● WHAT THE TASK ASKS: Among the lines of the records below, count those with the word "chevron". Reply with that number alone.

■ ■ ■ ■ ■ ■ ■

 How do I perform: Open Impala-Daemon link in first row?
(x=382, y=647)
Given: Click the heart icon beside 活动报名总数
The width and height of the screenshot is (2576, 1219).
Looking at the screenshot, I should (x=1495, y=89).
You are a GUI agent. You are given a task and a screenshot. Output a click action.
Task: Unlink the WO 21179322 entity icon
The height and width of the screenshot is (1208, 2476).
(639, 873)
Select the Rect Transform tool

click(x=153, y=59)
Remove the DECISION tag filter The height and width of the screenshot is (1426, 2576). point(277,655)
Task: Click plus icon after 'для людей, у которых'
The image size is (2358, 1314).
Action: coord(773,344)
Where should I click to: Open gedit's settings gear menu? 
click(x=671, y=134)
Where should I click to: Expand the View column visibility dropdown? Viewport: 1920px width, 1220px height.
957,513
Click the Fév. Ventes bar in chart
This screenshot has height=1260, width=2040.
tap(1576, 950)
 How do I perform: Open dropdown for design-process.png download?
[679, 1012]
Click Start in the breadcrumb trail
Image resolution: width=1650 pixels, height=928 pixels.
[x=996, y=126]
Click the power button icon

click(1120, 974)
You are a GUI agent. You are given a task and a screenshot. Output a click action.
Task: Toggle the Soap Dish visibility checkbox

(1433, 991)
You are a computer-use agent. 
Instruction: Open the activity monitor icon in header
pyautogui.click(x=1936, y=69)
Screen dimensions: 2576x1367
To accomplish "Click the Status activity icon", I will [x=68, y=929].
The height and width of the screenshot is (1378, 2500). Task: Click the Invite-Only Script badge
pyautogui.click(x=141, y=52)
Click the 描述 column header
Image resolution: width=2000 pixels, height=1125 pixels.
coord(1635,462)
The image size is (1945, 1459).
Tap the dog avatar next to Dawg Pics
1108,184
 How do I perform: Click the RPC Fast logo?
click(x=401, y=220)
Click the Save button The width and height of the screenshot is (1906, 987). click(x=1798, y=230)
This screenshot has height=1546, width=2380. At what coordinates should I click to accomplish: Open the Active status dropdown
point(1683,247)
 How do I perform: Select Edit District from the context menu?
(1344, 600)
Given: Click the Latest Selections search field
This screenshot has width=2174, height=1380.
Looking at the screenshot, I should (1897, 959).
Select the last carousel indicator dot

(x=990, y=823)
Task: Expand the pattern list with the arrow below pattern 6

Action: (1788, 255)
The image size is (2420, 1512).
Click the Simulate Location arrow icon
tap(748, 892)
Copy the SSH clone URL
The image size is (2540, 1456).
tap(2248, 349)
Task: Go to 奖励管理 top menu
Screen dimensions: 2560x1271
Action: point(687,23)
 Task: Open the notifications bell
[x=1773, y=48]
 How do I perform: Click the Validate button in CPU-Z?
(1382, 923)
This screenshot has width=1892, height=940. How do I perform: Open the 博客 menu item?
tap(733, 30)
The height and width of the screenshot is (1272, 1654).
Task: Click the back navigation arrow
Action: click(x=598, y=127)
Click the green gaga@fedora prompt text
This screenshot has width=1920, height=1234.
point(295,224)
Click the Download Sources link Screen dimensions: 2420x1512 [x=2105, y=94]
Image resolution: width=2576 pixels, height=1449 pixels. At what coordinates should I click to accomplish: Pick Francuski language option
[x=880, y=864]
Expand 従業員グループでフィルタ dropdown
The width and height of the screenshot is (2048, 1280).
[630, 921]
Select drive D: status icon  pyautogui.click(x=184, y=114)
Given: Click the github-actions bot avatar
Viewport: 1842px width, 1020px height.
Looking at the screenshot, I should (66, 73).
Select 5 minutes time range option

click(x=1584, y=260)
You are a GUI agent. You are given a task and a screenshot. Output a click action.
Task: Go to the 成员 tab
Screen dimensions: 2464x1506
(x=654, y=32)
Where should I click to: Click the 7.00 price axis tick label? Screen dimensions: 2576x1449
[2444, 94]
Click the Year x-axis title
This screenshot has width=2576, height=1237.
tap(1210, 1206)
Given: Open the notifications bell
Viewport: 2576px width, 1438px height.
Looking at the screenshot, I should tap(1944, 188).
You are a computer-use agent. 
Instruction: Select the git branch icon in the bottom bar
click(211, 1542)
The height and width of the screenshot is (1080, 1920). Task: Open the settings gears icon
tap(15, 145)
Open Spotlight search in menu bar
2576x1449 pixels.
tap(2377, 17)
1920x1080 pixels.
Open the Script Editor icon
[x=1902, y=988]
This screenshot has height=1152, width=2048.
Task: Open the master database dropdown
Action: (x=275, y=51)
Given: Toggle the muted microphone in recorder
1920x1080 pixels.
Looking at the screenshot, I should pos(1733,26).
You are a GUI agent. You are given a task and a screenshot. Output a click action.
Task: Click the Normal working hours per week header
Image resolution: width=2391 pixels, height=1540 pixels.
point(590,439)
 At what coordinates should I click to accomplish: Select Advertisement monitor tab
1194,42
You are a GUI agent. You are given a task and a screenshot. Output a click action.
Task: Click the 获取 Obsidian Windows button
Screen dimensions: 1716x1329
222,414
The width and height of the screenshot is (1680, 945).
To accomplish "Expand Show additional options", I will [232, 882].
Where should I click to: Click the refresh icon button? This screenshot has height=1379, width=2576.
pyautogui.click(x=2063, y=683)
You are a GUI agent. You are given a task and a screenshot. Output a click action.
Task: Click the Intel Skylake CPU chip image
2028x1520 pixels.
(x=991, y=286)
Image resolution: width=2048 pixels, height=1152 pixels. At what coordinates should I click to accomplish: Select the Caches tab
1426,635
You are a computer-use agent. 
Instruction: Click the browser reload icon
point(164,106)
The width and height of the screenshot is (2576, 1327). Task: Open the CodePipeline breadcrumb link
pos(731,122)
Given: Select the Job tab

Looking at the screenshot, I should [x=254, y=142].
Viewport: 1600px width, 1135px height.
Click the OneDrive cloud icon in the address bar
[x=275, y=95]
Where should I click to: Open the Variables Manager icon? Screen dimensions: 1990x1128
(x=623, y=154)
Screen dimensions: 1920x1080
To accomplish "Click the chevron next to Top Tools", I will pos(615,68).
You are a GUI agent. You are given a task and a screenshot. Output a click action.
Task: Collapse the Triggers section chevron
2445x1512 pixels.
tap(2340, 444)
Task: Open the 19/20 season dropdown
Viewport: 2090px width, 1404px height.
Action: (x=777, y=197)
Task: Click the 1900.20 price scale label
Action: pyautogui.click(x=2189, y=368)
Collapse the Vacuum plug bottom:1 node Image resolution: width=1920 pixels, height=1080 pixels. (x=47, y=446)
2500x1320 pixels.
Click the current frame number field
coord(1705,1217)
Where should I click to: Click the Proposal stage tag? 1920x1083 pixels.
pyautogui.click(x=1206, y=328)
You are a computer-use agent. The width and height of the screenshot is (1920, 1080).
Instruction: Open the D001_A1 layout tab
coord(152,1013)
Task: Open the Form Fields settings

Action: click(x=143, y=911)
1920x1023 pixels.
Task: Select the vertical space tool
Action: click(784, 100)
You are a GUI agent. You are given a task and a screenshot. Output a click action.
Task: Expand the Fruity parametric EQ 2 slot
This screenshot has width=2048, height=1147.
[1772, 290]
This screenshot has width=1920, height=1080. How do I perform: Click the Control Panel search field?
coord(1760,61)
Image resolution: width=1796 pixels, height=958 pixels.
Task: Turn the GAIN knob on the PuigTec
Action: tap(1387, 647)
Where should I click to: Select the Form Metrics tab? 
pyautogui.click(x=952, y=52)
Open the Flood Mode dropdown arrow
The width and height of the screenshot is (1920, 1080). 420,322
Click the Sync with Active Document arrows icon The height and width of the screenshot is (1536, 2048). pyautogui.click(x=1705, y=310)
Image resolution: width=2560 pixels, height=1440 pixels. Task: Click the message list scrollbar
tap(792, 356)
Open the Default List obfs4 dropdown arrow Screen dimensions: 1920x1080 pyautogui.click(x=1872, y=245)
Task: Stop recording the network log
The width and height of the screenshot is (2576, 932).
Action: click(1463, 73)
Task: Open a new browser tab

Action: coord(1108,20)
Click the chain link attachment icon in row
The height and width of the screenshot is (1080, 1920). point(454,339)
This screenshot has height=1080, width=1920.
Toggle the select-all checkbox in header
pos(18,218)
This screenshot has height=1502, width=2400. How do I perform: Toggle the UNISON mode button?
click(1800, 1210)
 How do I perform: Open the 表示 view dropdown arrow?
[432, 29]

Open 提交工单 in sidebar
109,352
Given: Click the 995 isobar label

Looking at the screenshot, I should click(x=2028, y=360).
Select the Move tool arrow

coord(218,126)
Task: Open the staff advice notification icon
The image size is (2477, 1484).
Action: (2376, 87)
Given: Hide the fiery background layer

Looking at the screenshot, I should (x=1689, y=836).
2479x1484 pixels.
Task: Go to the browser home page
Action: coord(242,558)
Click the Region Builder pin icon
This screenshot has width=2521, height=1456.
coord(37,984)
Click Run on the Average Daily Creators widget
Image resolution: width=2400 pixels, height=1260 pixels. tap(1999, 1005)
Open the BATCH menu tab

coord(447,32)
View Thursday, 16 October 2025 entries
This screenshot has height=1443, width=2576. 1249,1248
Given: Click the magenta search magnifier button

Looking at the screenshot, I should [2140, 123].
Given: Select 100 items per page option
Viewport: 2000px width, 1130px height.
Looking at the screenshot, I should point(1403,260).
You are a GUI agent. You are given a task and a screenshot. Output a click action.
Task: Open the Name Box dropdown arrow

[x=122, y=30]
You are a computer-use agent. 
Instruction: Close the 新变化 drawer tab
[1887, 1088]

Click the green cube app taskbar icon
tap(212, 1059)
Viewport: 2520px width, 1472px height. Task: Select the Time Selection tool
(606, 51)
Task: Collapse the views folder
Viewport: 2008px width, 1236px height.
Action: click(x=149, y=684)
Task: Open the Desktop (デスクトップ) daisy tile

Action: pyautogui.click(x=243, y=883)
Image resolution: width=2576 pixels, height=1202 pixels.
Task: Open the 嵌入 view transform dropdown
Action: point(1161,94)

■ ■ ■ ■ ■ ■ ■

● EXERCISE ANSWER: 2